Input data:
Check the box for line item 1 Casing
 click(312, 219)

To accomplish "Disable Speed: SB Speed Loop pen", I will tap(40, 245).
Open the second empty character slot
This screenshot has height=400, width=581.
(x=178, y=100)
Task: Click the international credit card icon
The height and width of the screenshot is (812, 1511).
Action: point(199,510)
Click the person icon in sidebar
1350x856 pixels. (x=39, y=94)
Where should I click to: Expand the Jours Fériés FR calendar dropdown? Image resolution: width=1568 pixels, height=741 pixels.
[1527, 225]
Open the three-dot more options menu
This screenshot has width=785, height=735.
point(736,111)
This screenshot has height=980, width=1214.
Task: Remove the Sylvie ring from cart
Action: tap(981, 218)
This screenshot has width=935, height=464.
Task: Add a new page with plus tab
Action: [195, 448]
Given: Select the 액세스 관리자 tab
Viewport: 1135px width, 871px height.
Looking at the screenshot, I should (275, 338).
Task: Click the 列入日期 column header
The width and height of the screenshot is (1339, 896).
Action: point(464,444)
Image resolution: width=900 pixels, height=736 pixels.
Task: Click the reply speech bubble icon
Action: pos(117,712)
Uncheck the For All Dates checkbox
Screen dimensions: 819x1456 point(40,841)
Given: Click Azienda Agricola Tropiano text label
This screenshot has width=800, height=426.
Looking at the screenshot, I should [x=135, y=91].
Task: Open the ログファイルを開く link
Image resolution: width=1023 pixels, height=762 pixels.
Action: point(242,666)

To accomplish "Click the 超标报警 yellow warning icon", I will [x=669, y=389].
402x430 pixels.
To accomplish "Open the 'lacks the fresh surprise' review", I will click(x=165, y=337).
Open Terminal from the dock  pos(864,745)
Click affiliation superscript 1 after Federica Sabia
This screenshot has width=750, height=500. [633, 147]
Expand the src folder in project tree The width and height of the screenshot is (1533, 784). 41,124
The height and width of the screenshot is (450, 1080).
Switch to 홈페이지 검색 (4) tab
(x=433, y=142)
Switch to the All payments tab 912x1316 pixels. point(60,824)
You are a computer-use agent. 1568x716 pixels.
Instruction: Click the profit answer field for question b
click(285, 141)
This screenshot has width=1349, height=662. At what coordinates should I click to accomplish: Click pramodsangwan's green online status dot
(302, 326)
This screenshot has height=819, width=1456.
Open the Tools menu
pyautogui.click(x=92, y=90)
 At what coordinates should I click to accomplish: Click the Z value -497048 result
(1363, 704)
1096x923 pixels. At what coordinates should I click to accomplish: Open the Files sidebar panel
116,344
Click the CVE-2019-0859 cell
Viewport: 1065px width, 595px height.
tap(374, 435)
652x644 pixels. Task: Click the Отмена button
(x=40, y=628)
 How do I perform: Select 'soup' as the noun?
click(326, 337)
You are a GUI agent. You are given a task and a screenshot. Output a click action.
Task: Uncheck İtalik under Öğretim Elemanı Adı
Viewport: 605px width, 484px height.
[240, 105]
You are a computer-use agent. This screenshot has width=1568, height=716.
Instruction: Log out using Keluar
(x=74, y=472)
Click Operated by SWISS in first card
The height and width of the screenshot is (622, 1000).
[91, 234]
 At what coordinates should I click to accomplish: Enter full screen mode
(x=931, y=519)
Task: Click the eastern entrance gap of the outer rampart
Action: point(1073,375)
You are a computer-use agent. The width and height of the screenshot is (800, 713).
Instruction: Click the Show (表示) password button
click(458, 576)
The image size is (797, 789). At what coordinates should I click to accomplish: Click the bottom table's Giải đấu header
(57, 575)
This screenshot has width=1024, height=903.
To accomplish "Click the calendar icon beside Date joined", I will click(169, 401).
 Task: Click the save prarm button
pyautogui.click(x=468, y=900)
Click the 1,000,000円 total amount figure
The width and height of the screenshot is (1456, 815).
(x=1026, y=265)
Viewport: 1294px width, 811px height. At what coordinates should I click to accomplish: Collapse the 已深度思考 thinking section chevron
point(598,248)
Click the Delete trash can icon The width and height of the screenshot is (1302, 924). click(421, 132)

The problem: From the entries, report every line in which the string "card" occurs.

Output of the exercise:
Task: Click the international credit card icon
Click Operated by SWISS in first card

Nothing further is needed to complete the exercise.